新しい屋敷へ移転して数か月後、父が沙魚丸を連れて千鳥ヶ淵家へやって来た。


沙魚丸五歳、小次郎八歳の秋のことだった。


小次郎が沙魚丸に抱いた第一心象は、ズバリ、

<なんだか暗い子供だな。>

である。


この時の小次郎は、後に沙魚丸を主君として仰ぐ日が来るとはこれっぽっちも思っていなかった。

『私が挨拶をしても、頷くだけの沙魚丸様に好印象を持たなかったのは仕方なかったのです。』

後に成長した小次郎は、とある席で沙魚丸に深々と頭を下げ許しを乞うている。



沙魚丸も酒井家に連なる者として、やはり悪意をぶつけられた。

小次郎と出会ったいじめっ子という名の卑怯者たちは石を投げようとしたが、小次郎の横で突っ立っている沙魚丸を見て躊躇した。
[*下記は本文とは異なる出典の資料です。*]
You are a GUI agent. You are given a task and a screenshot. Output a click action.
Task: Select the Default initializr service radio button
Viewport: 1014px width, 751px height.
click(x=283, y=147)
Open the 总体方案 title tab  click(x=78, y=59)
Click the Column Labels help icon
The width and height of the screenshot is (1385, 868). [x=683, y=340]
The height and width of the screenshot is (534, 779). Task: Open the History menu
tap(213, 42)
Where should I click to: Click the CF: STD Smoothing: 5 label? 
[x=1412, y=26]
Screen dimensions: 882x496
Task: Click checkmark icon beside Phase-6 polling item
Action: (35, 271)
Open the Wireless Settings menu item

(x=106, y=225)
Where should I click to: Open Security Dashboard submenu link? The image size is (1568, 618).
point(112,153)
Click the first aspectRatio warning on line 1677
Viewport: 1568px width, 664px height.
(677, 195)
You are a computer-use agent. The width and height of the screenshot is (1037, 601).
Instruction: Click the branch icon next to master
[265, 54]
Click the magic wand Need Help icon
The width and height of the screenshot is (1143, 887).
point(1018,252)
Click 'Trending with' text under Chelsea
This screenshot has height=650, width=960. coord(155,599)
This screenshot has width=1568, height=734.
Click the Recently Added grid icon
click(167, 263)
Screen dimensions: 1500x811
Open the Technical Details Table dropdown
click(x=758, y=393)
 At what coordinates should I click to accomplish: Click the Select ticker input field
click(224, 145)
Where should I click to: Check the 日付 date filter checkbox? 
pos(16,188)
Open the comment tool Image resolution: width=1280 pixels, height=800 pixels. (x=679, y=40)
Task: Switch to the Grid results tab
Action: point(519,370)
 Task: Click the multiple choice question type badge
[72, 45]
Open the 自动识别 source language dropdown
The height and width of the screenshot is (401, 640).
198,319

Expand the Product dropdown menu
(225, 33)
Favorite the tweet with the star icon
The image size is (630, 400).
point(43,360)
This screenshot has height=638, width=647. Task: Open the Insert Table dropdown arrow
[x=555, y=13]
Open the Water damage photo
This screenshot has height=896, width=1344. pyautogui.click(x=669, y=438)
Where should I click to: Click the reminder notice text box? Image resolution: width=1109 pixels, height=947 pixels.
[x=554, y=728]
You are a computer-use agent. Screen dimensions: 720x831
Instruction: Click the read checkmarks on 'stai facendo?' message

謀反人と噂されてはいるが、椎名家は公式に発表していない。

沙魚丸が謀反人の血を引く者であると。


椎名家の者に石を投げては、後でどうなるか分からないと卑怯者らしく考えたのだろう。

彼らは当たっても怪我をしない泥を投げ始めた。


小次郎は鼻で笑った。


〈そんなもの、当たるわけがないだろう。〉

事実、小次郎は笑顔を浮かべたままひょいひょいと避ける。


「沙魚丸様。あんな奴らはほっておいて、行きましょう。」


沙魚丸に視線を向けた小次郎は驚く。

頭のてっぺんからつま先まで彼らの投げた泥にべったり覆われた泥人間が立っていたからである。


〈この子、どんくさい・・・〉

沙魚丸の手をひき、この場から逃げ去る小次郎は、頭を抱えたくなった。


悪意を向けられた小次郎は、お琴の暴れっぷりを見てからは、ひたすら逃げることに徹している。


沙魚丸を近くの川で洗いながら、小次郎は悩む。

〈見事に泥だらけですか。もしかしたら、自ら当たりに行ってる?そんなわけ無いだろうけど、このどんくさい子と一緒にスタスタと逃げるのは難しそうかも。〉


ため息をついた小次郎は、父と母から繰り返し言われたことを思い出す。

〈沙魚丸様に怪我一つも負わせてはならないか・・・うん、無理でしょ。〉


乾いた笑いをあげた小次郎は、どうしたらいいのかと悩む。


しかし、恵まれた体躯を持ち、運動神経も人一倍優れた小次郎は、残念ながら、いわゆる脳筋であった。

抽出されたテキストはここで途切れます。